• _REQUIRED ACTION_
Transcribe exactly, and only, the lines that fall between the line containing "Screen dimensions: 209x170" and the last line of the material, both ends included, omitting any pictures.

• _GIVEN ENTRIES_
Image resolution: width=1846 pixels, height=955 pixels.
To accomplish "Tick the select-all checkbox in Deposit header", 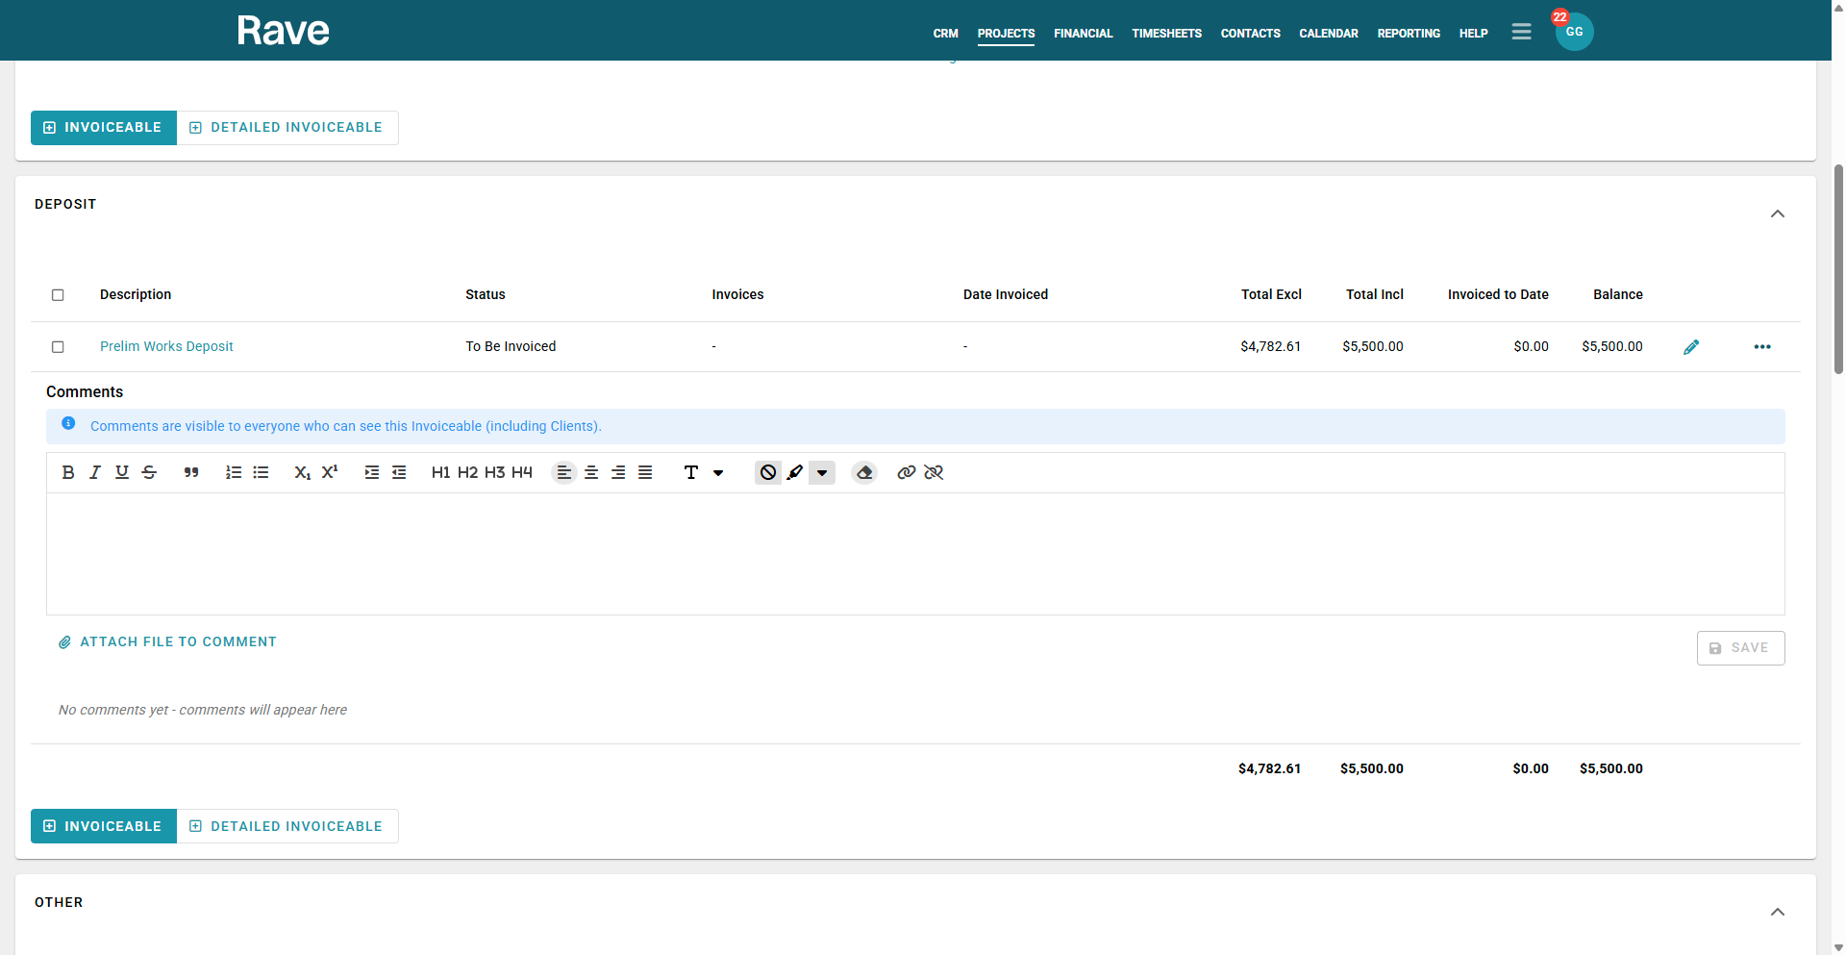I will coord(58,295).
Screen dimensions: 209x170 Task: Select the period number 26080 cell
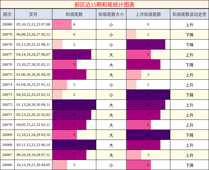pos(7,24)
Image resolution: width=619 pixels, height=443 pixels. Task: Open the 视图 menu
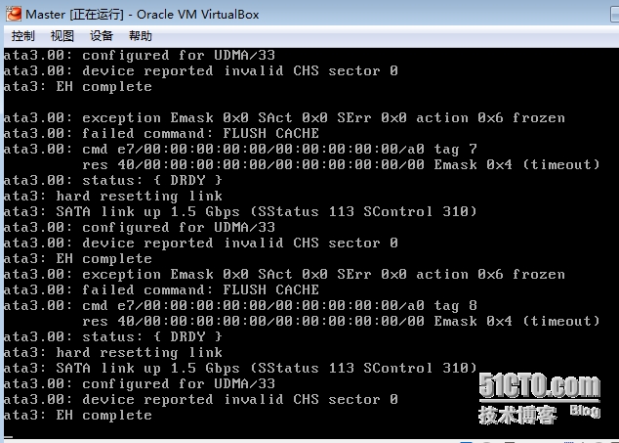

• _SOLUTION FOR THIS TASK_
Screen dimensions: 209x170 Task: Select the period number 26080 cell
pos(7,24)
Image resolution: width=619 pixels, height=443 pixels. Task: Open the 视图 menu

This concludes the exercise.